*** Material provided Section Begins ***

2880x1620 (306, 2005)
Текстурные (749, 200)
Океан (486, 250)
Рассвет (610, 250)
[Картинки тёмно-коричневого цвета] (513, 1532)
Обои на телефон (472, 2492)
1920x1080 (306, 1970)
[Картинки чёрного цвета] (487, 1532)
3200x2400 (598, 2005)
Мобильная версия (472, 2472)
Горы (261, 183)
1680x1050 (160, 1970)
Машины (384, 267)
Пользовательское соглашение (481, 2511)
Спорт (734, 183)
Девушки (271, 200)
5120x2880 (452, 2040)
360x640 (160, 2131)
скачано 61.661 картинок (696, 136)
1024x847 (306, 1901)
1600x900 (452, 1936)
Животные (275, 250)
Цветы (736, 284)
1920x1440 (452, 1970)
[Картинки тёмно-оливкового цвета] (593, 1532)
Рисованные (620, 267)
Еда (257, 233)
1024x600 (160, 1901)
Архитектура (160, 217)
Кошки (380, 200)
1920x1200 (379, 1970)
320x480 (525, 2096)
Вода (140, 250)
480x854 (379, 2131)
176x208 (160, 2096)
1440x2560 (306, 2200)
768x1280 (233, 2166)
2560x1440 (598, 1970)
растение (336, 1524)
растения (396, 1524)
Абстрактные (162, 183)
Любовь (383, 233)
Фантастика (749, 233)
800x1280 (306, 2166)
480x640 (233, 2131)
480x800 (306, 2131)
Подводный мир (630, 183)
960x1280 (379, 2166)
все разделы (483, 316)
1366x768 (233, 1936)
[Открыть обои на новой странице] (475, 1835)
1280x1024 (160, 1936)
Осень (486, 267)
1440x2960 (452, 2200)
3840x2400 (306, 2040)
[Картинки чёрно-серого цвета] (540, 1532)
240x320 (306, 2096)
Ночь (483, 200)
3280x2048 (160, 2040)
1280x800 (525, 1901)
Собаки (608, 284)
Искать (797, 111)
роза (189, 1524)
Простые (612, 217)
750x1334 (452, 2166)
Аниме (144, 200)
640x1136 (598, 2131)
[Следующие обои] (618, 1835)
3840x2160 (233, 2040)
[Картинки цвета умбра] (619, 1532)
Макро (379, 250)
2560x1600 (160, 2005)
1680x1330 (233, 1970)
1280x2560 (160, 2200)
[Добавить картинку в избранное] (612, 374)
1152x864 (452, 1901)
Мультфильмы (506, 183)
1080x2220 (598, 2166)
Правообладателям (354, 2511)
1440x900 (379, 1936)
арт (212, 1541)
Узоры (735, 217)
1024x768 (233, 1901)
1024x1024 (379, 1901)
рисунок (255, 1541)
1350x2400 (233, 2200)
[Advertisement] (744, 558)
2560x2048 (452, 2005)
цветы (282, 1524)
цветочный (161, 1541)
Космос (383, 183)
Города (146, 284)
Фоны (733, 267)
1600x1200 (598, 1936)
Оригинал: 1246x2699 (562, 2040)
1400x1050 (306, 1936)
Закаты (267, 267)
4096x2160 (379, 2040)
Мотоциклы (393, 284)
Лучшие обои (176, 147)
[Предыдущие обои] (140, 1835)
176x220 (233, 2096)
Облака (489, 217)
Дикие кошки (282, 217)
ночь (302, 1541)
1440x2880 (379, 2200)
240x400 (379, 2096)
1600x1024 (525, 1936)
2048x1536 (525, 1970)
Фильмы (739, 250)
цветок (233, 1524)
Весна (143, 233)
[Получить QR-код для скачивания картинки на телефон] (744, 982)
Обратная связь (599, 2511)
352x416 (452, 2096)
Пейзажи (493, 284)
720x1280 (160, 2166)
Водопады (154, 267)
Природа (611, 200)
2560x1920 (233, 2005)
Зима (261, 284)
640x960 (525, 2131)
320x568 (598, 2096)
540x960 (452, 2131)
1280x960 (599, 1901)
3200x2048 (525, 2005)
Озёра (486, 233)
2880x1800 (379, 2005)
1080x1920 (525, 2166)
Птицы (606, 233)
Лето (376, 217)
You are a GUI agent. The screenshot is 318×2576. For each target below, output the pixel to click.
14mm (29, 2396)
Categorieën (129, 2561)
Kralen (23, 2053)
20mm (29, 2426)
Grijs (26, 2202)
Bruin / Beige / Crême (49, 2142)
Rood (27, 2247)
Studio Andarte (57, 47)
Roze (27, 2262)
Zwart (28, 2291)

*** Material provided Section Ends ***

_Instructions to follow_. Go through the records above and copy each line exactly.

_Task solution_.
2880x1620 (306, 2005)
Текстурные (749, 200)
Океан (486, 250)
Рассвет (610, 250)
[Картинки тёмно-коричневого цвета] (513, 1532)
Обои на телефон (472, 2492)
1920x1080 (306, 1970)
[Картинки чёрного цвета] (487, 1532)
3200x2400 (598, 2005)
Мобильная версия (472, 2472)
Горы (261, 183)
1680x1050 (160, 1970)
Машины (384, 267)
Пользовательское соглашение (481, 2511)
Спорт (734, 183)
Девушки (271, 200)
5120x2880 (452, 2040)
360x640 (160, 2131)
скачано 61.661 картинок (696, 136)
1024x847 (306, 1901)
1600x900 (452, 1936)
Животные (275, 250)
Цветы (736, 284)
1920x1440 (452, 1970)
[Картинки тёмно-оливкового цвета] (593, 1532)
Рисованные (620, 267)
Еда (257, 233)
1024x600 (160, 1901)
Архитектура (160, 217)
Кошки (380, 200)
1920x1200 (379, 1970)
320x480 (525, 2096)
Вода (140, 250)
480x854 (379, 2131)
176x208 (160, 2096)
1440x2560 (306, 2200)
768x1280 (233, 2166)
2560x1440 (598, 1970)
растение (336, 1524)
растения (396, 1524)
Абстрактные (162, 183)
Любовь (383, 233)
Фантастика (749, 233)
800x1280 (306, 2166)
480x640 (233, 2131)
480x800 (306, 2131)
Подводный мир (630, 183)
960x1280 (379, 2166)
все разделы (483, 316)
1366x768 (233, 1936)
[Открыть обои на новой странице] (475, 1835)
1280x1024 (160, 1936)
Осень (486, 267)
1440x2960 (452, 2200)
3840x2400 (306, 2040)
[Картинки чёрно-серого цвета] (540, 1532)
240x320 (306, 2096)
Ночь (483, 200)
3280x2048 (160, 2040)
1280x800 (525, 1901)
Собаки (608, 284)
Искать (797, 111)
роза (189, 1524)
Простые (612, 217)
750x1334 (452, 2166)
Аниме (144, 200)
640x1136 (598, 2131)
[Следующие обои] (618, 1835)
3840x2160 (233, 2040)
[Картинки цвета умбра] (619, 1532)
Макро (379, 250)
2560x1600 (160, 2005)
1680x1330 (233, 1970)
1280x2560 (160, 2200)
[Добавить картинку в избранное] (612, 374)
1152x864 (452, 1901)
Мультфильмы (506, 183)
1080x2220 (598, 2166)
Правообладателям (354, 2511)
1440x900 (379, 1936)
арт (212, 1541)
Узоры (735, 217)
1024x768 (233, 1901)
1024x1024 (379, 1901)
рисунок (255, 1541)
1350x2400 (233, 2200)
[Advertisement] (744, 558)
2560x2048 (452, 2005)
цветы (282, 1524)
цветочный (161, 1541)
Космос (383, 183)
Города (146, 284)
Фоны (733, 267)
1600x1200 (598, 1936)
Оригинал: 1246x2699 (562, 2040)
1400x1050 (306, 1936)
Закаты (267, 267)
4096x2160 (379, 2040)
Мотоциклы (393, 284)
Лучшие обои (176, 147)
[Предыдущие обои] (140, 1835)
176x220 (233, 2096)
Облака (489, 217)
Дикие кошки (282, 217)
ночь (302, 1541)
1440x2880 (379, 2200)
240x400 (379, 2096)
1600x1024 (525, 1936)
2048x1536 (525, 1970)
Фильмы (739, 250)
цветок (233, 1524)
Весна (143, 233)
[Получить QR-код для скачивания картинки на телефон] (744, 982)
Обратная связь (599, 2511)
352x416 (452, 2096)
Пейзажи (493, 284)
720x1280 (160, 2166)
Водопады (154, 267)
Природа (611, 200)
2560x1920 (233, 2005)
Зима (261, 284)
640x960 (525, 2131)
320x568 (598, 2096)
540x960 (452, 2131)
1280x960 (599, 1901)
3200x2048 (525, 2005)
Озёра (486, 233)
2880x1800 (379, 2005)
1080x1920 (525, 2166)
Птицы (606, 233)
Лето (376, 217)
You are a GUI agent. The screenshot is 318×2576. For each target below, output the pixel to click.
14mm (29, 2396)
Categorieën (129, 2561)
Kralen (23, 2053)
20mm (29, 2426)
Grijs (26, 2202)
Bruin / Beige / Crême (49, 2142)
Rood (27, 2247)
Studio Andarte (57, 47)
Roze (27, 2262)
Zwart (28, 2291)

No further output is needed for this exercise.